◆ Your objective ◆
Copy out each line of the data that holds the string "computer".

==== Source material

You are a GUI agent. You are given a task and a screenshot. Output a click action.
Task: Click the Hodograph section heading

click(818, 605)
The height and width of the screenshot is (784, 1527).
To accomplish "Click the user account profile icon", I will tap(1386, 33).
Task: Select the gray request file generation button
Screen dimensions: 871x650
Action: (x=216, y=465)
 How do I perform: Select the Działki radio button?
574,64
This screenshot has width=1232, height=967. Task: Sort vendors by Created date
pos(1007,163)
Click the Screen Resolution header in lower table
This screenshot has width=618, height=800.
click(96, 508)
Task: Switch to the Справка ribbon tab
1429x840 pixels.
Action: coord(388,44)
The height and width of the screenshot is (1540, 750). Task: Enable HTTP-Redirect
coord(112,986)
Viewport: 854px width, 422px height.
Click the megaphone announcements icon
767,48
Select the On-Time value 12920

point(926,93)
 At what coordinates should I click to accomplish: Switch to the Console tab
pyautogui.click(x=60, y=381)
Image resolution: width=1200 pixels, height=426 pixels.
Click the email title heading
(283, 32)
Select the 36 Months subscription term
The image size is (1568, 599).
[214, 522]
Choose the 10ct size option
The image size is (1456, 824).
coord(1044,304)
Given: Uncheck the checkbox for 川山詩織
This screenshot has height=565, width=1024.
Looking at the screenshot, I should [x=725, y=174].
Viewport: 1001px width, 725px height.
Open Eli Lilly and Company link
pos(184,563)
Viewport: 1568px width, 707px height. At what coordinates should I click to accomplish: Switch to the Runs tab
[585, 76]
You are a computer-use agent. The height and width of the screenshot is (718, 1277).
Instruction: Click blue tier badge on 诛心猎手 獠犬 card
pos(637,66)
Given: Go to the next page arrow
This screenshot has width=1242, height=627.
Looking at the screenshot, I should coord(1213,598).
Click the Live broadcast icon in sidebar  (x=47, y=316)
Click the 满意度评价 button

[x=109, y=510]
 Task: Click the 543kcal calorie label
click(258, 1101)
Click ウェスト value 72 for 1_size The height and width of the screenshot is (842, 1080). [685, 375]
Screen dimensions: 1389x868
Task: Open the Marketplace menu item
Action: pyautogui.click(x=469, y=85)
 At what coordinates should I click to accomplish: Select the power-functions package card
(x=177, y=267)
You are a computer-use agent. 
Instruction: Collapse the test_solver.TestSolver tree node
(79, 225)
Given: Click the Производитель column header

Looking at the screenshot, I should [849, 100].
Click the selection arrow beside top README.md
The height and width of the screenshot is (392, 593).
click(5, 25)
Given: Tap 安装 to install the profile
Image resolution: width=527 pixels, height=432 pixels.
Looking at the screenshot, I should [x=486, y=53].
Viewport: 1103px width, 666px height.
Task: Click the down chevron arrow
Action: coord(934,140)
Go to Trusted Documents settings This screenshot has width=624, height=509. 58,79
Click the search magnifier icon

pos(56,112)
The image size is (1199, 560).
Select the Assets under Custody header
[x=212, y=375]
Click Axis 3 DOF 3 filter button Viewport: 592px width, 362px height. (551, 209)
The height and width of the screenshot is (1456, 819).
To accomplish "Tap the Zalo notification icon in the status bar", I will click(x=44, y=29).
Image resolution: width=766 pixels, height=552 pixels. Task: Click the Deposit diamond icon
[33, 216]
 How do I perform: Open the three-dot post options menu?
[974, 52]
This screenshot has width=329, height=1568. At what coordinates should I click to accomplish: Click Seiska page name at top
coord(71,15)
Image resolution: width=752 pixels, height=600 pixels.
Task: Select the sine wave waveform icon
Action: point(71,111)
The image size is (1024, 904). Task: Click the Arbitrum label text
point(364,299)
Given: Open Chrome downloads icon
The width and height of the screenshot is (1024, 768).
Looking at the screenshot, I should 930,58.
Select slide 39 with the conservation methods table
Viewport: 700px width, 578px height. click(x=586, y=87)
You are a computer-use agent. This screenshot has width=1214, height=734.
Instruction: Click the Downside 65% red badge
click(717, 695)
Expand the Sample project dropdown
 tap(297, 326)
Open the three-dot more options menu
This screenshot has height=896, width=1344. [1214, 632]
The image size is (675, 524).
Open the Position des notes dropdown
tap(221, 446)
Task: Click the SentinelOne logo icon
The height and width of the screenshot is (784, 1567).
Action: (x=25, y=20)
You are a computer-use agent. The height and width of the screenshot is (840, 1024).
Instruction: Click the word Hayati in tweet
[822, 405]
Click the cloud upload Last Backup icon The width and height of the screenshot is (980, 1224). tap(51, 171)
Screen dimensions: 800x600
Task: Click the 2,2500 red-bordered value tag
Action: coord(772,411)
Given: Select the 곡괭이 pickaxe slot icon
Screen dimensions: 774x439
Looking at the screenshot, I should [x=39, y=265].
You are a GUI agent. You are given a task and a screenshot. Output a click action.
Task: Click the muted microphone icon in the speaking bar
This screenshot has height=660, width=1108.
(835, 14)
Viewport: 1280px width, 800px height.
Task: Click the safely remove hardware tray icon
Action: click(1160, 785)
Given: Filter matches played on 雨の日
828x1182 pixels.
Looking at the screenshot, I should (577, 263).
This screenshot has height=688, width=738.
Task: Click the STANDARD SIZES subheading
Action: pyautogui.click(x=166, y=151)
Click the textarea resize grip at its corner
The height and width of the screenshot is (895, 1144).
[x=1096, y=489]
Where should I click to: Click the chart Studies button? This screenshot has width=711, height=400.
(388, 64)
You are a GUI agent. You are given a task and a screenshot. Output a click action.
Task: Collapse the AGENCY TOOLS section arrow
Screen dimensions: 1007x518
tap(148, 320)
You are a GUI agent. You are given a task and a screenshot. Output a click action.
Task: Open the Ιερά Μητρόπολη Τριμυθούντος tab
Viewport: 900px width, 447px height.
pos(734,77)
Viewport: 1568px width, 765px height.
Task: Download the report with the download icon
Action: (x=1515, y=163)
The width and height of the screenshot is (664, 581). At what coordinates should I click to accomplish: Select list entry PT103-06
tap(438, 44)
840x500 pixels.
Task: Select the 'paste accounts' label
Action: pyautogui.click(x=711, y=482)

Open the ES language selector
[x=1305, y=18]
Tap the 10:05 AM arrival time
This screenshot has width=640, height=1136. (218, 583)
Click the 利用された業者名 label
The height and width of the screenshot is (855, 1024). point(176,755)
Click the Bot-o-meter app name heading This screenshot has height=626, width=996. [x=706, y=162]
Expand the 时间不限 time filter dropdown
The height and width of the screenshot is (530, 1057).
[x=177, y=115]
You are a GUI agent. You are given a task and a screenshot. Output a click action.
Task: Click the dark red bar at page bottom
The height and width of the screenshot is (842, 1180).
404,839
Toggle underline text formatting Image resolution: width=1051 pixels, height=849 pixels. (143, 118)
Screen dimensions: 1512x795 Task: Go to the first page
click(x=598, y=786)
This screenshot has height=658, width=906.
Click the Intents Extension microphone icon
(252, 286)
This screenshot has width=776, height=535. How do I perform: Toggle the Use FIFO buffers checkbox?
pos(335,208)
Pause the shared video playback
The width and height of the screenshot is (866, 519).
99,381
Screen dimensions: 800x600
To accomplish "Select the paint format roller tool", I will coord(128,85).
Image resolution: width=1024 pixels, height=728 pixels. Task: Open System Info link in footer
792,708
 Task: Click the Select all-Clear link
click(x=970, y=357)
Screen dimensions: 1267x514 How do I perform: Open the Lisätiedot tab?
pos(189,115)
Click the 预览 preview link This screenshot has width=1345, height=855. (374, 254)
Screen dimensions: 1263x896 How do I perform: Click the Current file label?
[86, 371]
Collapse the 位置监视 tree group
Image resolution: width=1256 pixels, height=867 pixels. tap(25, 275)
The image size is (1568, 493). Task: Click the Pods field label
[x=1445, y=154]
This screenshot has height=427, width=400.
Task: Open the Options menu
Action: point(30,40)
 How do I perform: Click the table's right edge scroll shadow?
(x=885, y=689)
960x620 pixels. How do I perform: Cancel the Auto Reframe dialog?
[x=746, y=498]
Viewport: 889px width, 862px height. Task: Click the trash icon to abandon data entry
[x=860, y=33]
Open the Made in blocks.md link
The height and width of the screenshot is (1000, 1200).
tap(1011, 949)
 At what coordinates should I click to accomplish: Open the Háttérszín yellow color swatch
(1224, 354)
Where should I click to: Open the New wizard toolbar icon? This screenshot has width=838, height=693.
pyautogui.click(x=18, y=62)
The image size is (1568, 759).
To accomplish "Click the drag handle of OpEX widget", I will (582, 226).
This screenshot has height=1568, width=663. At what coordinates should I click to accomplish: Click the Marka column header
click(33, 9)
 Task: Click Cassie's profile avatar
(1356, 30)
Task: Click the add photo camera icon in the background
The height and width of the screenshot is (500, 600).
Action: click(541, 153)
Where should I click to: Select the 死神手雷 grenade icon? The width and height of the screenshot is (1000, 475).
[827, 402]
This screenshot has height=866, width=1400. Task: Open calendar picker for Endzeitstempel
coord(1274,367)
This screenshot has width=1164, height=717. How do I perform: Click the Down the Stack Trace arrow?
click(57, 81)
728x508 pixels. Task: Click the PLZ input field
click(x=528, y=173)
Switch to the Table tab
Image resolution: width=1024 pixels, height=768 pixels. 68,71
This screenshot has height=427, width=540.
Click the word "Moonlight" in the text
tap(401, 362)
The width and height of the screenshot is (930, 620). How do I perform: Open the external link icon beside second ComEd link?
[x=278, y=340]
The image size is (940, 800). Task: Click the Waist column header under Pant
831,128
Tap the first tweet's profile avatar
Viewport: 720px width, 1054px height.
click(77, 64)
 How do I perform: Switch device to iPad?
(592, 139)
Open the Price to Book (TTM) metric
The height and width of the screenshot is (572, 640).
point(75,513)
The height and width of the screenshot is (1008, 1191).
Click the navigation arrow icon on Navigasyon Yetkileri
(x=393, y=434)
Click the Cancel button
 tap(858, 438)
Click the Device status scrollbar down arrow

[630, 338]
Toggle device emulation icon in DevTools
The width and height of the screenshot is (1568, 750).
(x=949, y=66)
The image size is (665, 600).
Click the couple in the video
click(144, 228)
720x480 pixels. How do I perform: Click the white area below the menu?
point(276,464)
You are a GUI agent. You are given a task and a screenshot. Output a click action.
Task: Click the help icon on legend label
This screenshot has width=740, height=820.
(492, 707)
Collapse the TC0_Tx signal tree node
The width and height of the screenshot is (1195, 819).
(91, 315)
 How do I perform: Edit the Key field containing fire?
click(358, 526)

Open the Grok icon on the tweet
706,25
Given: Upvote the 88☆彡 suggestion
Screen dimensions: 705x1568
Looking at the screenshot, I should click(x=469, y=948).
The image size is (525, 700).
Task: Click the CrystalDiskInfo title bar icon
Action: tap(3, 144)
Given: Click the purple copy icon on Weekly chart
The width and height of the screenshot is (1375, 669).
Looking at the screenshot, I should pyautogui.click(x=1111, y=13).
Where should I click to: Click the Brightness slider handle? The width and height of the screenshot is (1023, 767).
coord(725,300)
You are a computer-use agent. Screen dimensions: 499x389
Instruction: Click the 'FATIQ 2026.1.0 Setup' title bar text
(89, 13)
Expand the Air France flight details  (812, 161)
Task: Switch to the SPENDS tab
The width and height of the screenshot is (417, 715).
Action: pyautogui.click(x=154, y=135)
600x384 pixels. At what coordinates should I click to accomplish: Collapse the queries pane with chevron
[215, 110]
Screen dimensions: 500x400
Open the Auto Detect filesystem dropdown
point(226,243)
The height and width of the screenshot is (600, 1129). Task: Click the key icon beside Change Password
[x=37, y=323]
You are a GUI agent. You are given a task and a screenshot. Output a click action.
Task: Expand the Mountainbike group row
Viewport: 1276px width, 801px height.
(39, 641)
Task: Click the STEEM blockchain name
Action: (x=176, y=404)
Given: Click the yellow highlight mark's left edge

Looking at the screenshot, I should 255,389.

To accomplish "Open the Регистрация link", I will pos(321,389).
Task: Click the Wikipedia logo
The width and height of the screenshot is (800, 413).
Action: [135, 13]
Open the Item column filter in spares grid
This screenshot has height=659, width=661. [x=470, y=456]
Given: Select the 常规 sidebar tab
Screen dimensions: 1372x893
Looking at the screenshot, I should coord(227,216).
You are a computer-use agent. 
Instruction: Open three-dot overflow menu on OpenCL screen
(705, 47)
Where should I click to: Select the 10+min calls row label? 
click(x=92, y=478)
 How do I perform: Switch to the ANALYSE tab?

========

◆ Response ◆
You are a computer-use agent. The height and width of the screenshot is (718, 1277).
You are a computer-use agent. 
You are a computer-use agent. This screenshot has width=1214, height=734.
You are a computer-use agent. The height and width of the screenshot is (840, 1024).
You are a computer-use agent. Screen dimensions: 499x389
You are a computer-use agent. 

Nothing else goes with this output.